PASSAGE:
The idea seems illogical to me, though I concede that if my past self was coming at me with a golf club I’d prefer to avoid meeting myself too.

Ah yes, the golf club. Another happy coincidence like the time travel travel book that was lying around, or is it a pun on the movie title – A Stitch in Time…Saves Nine; does the nine iron golf club save the protagonist?

Stitching with a loose thread

On the subject of puns, we’re presented with the fabric of space and time. Very cheesy but I suppose it sets the scene. I half expect him to start running so hard he gets a stitch. Anyway. He sees the thread hanging in mid air, and this is where things finally start to get interesting.

I’m going to zoom forward now to consider the origin of the thread. It’s essentially a left over piece of thread which has been pushed through from the other side. I’m no needlecraft expert, but wouldn’t that mean that by pulling the thread the gap would just be sewn together even tighter, rather than opening it up?

Item coordinate data:

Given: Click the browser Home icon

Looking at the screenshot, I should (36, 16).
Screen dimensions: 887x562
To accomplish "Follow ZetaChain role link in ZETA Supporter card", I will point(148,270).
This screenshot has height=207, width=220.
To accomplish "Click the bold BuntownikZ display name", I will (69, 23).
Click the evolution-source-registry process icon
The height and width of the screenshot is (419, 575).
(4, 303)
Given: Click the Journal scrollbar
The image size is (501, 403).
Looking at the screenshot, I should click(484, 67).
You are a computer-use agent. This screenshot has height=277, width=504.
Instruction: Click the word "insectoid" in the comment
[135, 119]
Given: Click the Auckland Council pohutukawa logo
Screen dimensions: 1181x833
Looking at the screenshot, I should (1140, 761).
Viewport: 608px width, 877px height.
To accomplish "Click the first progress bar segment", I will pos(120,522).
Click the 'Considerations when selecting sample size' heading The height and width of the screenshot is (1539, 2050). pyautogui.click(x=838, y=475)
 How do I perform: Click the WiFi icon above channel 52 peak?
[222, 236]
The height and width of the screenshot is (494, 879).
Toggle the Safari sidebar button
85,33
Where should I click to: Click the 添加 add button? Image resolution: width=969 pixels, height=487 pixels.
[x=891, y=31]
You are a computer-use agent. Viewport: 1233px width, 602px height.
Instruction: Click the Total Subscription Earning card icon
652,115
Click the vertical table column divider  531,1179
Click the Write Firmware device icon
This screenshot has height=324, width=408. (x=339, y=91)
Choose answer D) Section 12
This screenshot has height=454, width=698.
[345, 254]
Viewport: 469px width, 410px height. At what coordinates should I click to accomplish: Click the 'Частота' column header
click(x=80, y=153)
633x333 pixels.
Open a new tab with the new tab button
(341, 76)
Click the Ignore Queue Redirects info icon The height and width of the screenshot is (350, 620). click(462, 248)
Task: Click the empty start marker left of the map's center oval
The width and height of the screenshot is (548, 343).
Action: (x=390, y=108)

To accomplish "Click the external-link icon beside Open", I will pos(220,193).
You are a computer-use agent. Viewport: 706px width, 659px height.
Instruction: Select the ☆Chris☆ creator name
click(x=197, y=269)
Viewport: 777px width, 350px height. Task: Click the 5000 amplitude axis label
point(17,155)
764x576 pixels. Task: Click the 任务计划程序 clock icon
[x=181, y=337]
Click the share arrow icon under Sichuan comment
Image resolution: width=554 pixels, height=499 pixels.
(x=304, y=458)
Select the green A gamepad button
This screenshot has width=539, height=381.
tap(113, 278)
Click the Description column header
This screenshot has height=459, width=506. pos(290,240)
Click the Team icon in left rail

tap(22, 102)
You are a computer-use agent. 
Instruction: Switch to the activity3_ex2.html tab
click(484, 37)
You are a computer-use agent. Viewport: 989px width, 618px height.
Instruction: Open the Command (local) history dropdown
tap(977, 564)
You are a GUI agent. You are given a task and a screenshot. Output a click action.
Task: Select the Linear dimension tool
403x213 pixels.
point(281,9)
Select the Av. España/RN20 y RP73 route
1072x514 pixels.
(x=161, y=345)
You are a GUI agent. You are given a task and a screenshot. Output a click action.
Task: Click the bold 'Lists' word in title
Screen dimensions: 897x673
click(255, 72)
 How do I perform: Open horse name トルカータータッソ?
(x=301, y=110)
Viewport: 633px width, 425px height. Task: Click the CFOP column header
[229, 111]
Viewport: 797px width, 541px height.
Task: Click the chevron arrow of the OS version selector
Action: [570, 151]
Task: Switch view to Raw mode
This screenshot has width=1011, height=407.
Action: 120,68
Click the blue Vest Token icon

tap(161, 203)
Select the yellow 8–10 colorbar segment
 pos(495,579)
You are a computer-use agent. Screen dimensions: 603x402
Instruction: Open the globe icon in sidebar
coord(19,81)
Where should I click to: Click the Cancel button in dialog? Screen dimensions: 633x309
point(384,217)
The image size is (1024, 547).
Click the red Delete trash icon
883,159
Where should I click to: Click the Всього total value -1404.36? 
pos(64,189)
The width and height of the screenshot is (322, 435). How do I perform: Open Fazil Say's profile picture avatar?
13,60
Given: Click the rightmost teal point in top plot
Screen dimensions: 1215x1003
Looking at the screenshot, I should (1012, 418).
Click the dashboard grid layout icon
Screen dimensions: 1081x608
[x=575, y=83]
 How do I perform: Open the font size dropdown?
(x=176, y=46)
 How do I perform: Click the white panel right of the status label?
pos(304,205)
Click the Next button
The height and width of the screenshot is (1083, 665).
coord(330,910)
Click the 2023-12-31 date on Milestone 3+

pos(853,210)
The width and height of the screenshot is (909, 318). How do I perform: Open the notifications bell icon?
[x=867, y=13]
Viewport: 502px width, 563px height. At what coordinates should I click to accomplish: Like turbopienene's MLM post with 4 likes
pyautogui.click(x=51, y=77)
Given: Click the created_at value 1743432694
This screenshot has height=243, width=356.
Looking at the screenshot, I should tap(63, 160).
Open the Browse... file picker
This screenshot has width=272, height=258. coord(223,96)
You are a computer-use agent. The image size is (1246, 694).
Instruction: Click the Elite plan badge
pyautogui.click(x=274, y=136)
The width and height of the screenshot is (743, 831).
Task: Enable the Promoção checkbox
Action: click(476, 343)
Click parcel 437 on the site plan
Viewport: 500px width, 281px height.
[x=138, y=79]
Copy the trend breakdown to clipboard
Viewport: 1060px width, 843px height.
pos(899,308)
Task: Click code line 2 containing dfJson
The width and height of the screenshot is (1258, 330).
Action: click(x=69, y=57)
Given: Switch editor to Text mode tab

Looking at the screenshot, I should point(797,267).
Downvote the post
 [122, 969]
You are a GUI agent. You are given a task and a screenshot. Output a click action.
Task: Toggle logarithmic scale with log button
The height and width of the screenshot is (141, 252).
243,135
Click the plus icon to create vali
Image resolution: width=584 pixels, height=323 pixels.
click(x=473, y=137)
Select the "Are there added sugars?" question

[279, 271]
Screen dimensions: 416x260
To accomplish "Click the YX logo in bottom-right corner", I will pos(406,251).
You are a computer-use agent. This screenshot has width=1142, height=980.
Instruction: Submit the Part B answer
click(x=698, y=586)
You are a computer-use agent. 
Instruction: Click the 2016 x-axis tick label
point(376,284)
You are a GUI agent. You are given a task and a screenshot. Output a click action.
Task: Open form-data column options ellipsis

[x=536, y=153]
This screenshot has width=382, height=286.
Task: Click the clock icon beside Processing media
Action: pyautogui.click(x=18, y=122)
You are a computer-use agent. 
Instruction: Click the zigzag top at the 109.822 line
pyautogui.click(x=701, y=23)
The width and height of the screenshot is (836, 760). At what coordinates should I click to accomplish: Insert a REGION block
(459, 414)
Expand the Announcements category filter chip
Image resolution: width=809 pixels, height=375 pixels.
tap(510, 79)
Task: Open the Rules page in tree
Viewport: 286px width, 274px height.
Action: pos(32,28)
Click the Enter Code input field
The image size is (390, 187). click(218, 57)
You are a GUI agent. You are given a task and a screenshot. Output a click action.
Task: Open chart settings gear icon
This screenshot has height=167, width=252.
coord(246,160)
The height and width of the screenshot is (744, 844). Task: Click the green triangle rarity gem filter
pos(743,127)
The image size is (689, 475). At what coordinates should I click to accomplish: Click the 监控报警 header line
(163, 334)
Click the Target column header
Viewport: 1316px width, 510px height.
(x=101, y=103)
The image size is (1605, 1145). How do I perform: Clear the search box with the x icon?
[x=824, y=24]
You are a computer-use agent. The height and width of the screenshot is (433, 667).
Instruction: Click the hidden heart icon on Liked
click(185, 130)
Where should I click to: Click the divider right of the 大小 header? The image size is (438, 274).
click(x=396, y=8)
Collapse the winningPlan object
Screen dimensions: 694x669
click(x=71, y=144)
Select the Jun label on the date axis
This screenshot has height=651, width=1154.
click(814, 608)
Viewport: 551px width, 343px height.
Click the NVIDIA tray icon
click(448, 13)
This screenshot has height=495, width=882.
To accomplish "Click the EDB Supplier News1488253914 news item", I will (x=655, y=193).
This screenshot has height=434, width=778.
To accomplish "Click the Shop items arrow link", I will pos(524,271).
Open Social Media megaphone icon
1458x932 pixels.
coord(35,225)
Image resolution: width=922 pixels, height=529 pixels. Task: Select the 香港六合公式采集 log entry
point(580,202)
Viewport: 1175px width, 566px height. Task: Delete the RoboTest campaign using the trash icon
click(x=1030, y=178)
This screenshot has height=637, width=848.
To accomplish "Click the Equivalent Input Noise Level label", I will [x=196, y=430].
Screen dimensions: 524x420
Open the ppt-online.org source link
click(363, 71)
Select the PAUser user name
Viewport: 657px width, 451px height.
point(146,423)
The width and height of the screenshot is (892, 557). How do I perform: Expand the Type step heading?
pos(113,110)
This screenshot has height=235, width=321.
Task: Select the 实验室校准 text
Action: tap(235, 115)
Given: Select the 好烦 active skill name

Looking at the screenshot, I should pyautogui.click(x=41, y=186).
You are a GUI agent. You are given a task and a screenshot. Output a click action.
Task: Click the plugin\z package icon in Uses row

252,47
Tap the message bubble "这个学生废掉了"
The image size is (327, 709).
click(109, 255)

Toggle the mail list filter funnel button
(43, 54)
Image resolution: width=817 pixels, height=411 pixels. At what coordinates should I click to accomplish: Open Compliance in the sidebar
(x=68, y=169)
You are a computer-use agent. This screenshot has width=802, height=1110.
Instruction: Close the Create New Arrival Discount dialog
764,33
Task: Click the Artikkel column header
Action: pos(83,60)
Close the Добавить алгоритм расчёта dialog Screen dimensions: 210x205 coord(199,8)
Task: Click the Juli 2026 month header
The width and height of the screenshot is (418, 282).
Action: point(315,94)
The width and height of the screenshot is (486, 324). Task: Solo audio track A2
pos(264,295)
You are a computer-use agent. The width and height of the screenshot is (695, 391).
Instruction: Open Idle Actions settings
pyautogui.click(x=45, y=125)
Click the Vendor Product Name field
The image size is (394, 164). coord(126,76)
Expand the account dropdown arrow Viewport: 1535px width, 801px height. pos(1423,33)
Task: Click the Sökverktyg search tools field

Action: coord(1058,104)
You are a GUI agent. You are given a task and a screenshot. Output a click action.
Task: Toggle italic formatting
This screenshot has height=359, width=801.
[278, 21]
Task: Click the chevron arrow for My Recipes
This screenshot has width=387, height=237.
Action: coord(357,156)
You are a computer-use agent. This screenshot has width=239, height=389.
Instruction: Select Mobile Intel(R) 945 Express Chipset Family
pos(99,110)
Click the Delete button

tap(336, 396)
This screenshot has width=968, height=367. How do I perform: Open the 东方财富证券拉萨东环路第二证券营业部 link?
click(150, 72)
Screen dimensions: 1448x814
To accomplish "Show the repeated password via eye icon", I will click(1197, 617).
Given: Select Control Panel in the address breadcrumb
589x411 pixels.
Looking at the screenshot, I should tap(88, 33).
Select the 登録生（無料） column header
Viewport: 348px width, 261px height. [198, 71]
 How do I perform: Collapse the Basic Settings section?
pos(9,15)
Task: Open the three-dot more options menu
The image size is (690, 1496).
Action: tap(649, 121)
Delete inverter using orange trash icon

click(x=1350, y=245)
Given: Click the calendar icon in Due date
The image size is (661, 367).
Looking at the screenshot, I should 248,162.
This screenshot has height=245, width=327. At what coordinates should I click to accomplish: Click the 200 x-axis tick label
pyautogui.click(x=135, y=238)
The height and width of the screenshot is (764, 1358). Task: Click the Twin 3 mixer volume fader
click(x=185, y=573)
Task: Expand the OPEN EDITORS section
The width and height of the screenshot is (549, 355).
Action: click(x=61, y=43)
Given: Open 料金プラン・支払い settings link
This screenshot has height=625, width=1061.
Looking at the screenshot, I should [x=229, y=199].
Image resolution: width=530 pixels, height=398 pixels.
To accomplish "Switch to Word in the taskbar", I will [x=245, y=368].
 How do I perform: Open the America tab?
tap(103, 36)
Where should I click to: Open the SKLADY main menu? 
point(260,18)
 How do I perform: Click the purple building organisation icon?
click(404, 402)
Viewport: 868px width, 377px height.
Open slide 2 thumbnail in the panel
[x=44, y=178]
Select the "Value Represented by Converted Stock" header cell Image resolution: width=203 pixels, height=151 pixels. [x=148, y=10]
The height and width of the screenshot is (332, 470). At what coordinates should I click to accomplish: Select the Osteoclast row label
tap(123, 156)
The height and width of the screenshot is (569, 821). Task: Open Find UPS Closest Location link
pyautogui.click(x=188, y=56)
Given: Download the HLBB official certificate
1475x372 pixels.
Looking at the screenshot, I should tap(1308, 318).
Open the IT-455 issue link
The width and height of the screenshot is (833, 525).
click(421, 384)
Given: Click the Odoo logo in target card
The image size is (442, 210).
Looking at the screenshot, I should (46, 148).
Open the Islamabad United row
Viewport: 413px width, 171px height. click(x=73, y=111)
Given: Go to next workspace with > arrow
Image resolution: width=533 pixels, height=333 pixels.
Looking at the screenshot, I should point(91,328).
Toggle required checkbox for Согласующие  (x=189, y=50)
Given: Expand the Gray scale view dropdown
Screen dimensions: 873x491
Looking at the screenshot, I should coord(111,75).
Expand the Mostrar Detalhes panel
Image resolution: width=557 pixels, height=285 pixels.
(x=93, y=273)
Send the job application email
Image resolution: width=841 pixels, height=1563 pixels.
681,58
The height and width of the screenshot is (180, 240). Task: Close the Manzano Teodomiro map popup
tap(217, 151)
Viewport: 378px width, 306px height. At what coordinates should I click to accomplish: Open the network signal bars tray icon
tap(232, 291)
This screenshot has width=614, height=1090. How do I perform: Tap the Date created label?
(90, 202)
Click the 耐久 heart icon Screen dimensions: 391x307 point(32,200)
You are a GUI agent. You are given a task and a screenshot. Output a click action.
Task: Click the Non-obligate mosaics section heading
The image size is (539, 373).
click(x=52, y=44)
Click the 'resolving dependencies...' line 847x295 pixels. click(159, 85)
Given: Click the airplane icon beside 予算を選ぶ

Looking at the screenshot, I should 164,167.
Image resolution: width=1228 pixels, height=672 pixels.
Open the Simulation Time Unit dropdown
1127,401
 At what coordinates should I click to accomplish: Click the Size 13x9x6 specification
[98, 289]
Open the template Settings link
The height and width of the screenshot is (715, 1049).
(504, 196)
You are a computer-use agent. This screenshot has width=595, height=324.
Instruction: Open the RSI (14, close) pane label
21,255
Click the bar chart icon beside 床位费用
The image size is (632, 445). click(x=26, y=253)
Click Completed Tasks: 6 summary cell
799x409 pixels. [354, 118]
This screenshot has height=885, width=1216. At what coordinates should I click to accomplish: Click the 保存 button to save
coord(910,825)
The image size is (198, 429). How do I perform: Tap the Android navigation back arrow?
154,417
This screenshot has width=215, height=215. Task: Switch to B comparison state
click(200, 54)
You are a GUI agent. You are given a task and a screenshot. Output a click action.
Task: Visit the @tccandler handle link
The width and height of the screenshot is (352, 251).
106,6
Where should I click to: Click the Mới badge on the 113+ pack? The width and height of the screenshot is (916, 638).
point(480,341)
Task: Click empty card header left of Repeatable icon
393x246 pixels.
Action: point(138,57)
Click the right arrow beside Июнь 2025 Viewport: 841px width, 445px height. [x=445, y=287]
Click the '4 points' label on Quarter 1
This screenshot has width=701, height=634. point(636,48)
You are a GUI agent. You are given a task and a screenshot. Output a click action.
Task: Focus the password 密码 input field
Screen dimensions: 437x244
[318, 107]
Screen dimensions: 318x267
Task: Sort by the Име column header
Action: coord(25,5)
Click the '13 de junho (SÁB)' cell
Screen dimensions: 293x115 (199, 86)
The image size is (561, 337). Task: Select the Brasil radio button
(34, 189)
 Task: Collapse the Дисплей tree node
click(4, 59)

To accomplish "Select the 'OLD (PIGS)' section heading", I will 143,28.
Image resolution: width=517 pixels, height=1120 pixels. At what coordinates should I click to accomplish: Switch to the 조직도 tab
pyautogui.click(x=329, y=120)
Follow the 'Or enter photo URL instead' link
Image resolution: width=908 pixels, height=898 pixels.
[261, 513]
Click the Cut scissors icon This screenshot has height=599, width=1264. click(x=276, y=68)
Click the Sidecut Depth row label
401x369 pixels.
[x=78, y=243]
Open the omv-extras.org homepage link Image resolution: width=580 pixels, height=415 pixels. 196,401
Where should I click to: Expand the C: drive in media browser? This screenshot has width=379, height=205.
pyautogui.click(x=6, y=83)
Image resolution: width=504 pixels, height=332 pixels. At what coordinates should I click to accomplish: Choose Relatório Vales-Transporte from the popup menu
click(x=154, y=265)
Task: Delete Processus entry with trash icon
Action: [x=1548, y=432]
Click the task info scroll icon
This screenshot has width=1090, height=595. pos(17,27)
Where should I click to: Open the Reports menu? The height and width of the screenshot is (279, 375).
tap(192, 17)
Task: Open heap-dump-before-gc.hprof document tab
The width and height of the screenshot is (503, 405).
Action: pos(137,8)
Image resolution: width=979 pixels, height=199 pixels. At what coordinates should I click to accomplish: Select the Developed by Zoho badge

EXERCISE INSTRUCTIONS:
- 1) Using the film review, decide whether each statement agrees with it: (a) the writer finds the fabric of space and time imagery subtle; (b) the writer claims expertise in needlecraft; (c) the protagonist sees a thread hanging in mid air. Answer yes or no for each, quoting the review's deciding words.
- 2) Name every pun the film review points out or suggests.
- 3) Pick up the film review after its last sentence and write the next few sentences.

OUTPUTS BY TASK:
- 1)
(a) No: "Very cheesy but I suppose it sets the scene."
(b) No: "I’m no needlecraft expert"
(c) Yes: "He sees the thread hanging in mid air"

- 2)
1. The golf club as a possible pun on the movie title "A Stitch in Time…Saves Nine," with the nine iron saving the protagonist.
2. The fabric of space and time.
3. Running so hard that he gets a stitch.

- 3)
A bit loopy

Many of the youtube comments suggest that there’s a repetitive loop in action here, but I disagree.

When the protagonist sews up the hole he’s on the other side, i.e. on the side that is back in time. (I’m refusing to call this the backside…). In other words, he’s time traveled again.

And this means that because he’s back in time there are now 3 versions of the character in the past – the original, the guy who stepped through the hole first, and now the guy who’s backing into it a second time and sewing it up behind him.

Given that the second one will keep becoming the the third and sewing up the hole, he keeps going back – leading to an infinite number of characters in this short segment of 5 minutes. It doesn’t look like a large place he’s got, so I’m sure he’s going to end up meeting himself…but we didn’t see this.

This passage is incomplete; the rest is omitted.